EXERCISE:
Could you please retype all of the data below exactly?

----

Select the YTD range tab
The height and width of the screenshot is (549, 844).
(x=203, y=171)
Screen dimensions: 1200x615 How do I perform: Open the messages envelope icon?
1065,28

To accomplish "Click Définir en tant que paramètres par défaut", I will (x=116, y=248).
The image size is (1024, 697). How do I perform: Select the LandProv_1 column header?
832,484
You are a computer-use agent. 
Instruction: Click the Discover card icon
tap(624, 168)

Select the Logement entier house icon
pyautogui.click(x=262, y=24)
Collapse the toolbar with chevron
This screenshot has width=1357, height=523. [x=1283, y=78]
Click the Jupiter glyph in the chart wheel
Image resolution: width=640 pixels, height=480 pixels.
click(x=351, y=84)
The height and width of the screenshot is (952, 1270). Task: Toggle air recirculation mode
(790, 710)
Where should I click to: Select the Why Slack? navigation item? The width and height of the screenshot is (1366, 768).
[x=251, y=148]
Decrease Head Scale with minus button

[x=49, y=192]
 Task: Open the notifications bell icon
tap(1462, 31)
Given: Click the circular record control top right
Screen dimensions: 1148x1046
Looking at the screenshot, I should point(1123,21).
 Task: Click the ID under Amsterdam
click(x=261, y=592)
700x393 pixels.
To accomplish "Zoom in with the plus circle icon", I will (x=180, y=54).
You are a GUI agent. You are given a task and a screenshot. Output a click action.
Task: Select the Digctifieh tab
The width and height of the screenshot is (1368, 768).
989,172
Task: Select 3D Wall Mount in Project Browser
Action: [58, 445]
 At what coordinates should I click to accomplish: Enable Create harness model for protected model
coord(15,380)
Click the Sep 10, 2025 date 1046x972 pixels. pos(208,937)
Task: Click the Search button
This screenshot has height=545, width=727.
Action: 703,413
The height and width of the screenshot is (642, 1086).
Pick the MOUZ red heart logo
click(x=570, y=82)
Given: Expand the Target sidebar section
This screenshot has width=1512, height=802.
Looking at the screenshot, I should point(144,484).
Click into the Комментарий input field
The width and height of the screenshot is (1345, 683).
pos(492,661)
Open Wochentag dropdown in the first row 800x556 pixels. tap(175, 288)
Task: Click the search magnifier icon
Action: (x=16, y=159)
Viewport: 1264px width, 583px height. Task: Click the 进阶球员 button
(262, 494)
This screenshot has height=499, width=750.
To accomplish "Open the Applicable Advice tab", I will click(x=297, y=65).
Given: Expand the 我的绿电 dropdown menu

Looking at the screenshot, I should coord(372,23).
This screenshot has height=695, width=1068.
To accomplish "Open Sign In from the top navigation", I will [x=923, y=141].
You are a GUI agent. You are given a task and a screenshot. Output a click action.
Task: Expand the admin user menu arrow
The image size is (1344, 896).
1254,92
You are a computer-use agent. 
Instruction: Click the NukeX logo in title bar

----

WRITTEN RESPONSE:
Select the YTD range tab
The height and width of the screenshot is (549, 844).
(x=203, y=171)
Screen dimensions: 1200x615 How do I perform: Open the messages envelope icon?
1065,28

To accomplish "Click Définir en tant que paramètres par défaut", I will (x=116, y=248).
The image size is (1024, 697). How do I perform: Select the LandProv_1 column header?
832,484
You are a computer-use agent. 
Instruction: Click the Discover card icon
tap(624, 168)

Select the Logement entier house icon
pyautogui.click(x=262, y=24)
Collapse the toolbar with chevron
This screenshot has width=1357, height=523. [x=1283, y=78]
Click the Jupiter glyph in the chart wheel
Image resolution: width=640 pixels, height=480 pixels.
click(x=351, y=84)
The height and width of the screenshot is (952, 1270). Task: Toggle air recirculation mode
(790, 710)
Where should I click to: Select the Why Slack? navigation item? The width and height of the screenshot is (1366, 768).
[x=251, y=148]
Decrease Head Scale with minus button

[x=49, y=192]
 Task: Open the notifications bell icon
tap(1462, 31)
Given: Click the circular record control top right
Screen dimensions: 1148x1046
Looking at the screenshot, I should point(1123,21).
 Task: Click the ID under Amsterdam
click(x=261, y=592)
700x393 pixels.
To accomplish "Zoom in with the plus circle icon", I will (x=180, y=54).
You are a GUI agent. You are given a task and a screenshot. Output a click action.
Task: Select the Digctifieh tab
The width and height of the screenshot is (1368, 768).
989,172
Task: Select 3D Wall Mount in Project Browser
Action: [58, 445]
 At what coordinates should I click to accomplish: Enable Create harness model for protected model
coord(15,380)
Click the Sep 10, 2025 date 1046x972 pixels. pos(208,937)
Task: Click the Search button
This screenshot has height=545, width=727.
Action: 703,413
The height and width of the screenshot is (642, 1086).
Pick the MOUZ red heart logo
click(x=570, y=82)
Given: Expand the Target sidebar section
This screenshot has width=1512, height=802.
Looking at the screenshot, I should point(144,484).
Click into the Комментарий input field
The width and height of the screenshot is (1345, 683).
pos(492,661)
Open Wochentag dropdown in the first row 800x556 pixels. tap(175, 288)
Task: Click the search magnifier icon
Action: (x=16, y=159)
Viewport: 1264px width, 583px height. Task: Click the 进阶球员 button
(262, 494)
This screenshot has height=499, width=750.
To accomplish "Open the Applicable Advice tab", I will click(x=297, y=65).
Given: Expand the 我的绿电 dropdown menu

Looking at the screenshot, I should coord(372,23).
This screenshot has height=695, width=1068.
To accomplish "Open Sign In from the top navigation", I will [x=923, y=141].
You are a GUI agent. You are given a task and a screenshot. Output a click action.
Task: Expand the admin user menu arrow
The image size is (1344, 896).
1254,92
You are a computer-use agent. 
Instruction: Click the NukeX logo in title bar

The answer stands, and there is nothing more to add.